Come al solito sulla giustizia si giocano partite di potere la cui logica a poco a che fare con la legalità e l’interesse dei cittadini.
Anzitutto non si capisce perchè una normativa anti-corruzione debba avere una contropartita: si tratta di una materia di assoluta emergenza e gravità che ci costa miliardi di euro da moltissimi anni e quindi è semmai inspiegabile perchè non si sia trovato un accordo prima e più rapidamente (ricordo che il governo precedente aveva promesso un piano anti-corruzione ai tempi dello scandalo della P3, poi messo nel cassetto). La mia riflessione, e non solo mia, è che in realtà la politica italiana è allergica a un efficace e pervasivo controllo contro la corruzione perchè lo scambio illecito di favori e denari e il traffico di influenze sono spesso non la patologia ma la normale fisiologia della gestione del potere. Il fatto stesso che la stagione di Mani Pulite conduca a un ridimensionamento del reato di abuso d’ufficio, oggi figura minore e residuale e di improba difficoltà per gli inquirenti, dice molto dello scarso tasso di tolleranza al controllo di legalità delle nostrane stanze dei bottoni. A molti farebbe troppo comodo una magistratura addomesticata e burocratica, con strumenti spuntati contro i reati dei colletti bianchi.

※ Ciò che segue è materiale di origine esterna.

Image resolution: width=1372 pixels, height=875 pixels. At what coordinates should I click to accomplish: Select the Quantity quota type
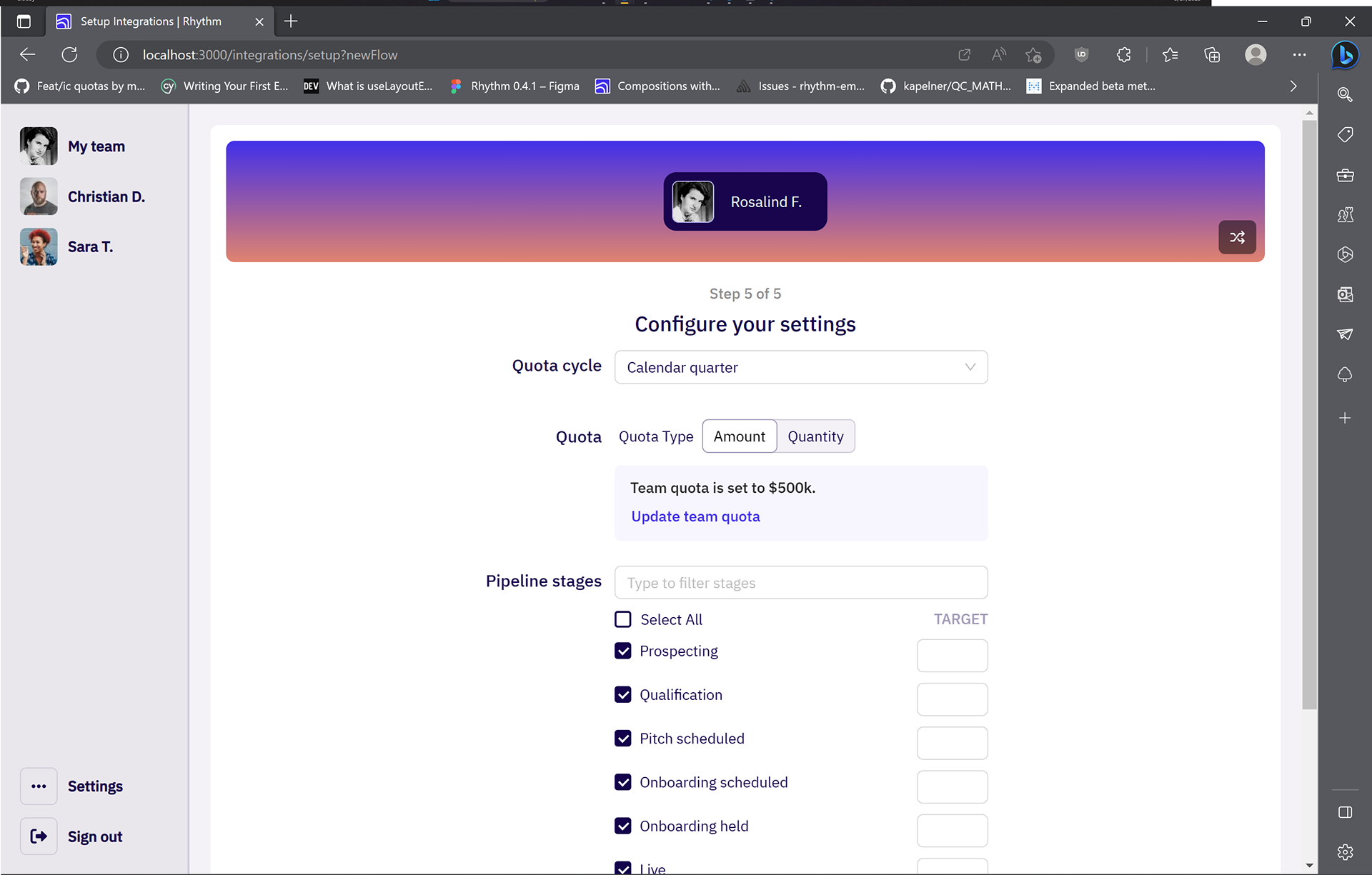[815, 436]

Non si comprende davvero perchè la lotta alla corruzione debba scambiarsi con una presunta maggiore responsabilità dei magistrati.
Rispetto a questo tema dico solo alcune poche cose, riprendendole peraltro da illustri giuristi come Trimarchi o grandi magistrati come De Cataldo:
– i magistrati hanno già molte forme di responsabilità: civile, penale, disciplinare, contabile; ad oggi c’è solo il limite che per gli eventuali danni cagionati con dolo e colpa grave il privato agisce contro lo Stato che poi si rivale sul magistrato (come accade per gli insegnanti);
– la giustizia disciplinare è tutt’altro che blanda, essendo quella che registra più procedimenti e condanne rispetto ad ogni altra categoria professionale (giornalisti e avvocati, per esempio) e ad ogni altro settore della PA: si può fare meglio specie sotto il profilo della valutazione, ma non si dica che a chi sbaglia non succede mai nulla (lo dicono i dati del Centro Europeo di studi sulla giustizia, CEPEJ);
– l’Europa non ha mai chiesto una responsabilità diretta ma vuole solo garanzie che i magistrati italiani possano essere chiamati a rispondere del mancato rispetto della normativa europea;
– la responsabilità diretta (il cittadino manda direttamente a giudizio il magistrato da cui si ritiene danneggiato), che ad esempio Cicchitto vorrebbe introdurre rilanciando l’emendamento Pini già bocciato da questo governo, non ha eguali nel panorama europeo e presenta il fortissimo rischio di sottoporre a continuo ricatto e minaccia il pm o il giudice che deve prendere difficili decisioni su processi delicati: è infatti del tutto prevedibile che le azioni verranno mosse soprattutto nei casi in cui sono in ballo questioni di particolare rilevanza economica.
Questo rischio “intimidatorio” contro la responsabilità diretta è tanto vero che la stessa dinamica parlamentare di questi giorni lo conferma: se diamo uno strumento troppo forte contro la corruzione alla magistratura dobbiamo poi trovare il modo di “tenerla a bada” con la minaccia dell’azione di responsabilità diretta.
Un pubblico ministero medio in Italia può avere pendenti 800 indagini (a volte molti di più), in ognuna delle quali avrà almeno una persona offesa o un indagato da scontentare e che potrebbe investirlo e impaludarlo nella difesa di sé stesso piuttosto che lasciare che si impegni ad accertare fatti di reato e a far applicare la legge.
Sappiamo che modello di magistrato vuole una larga fetta del potere politico. Il problema è che non corrisponde al modello costituzionale.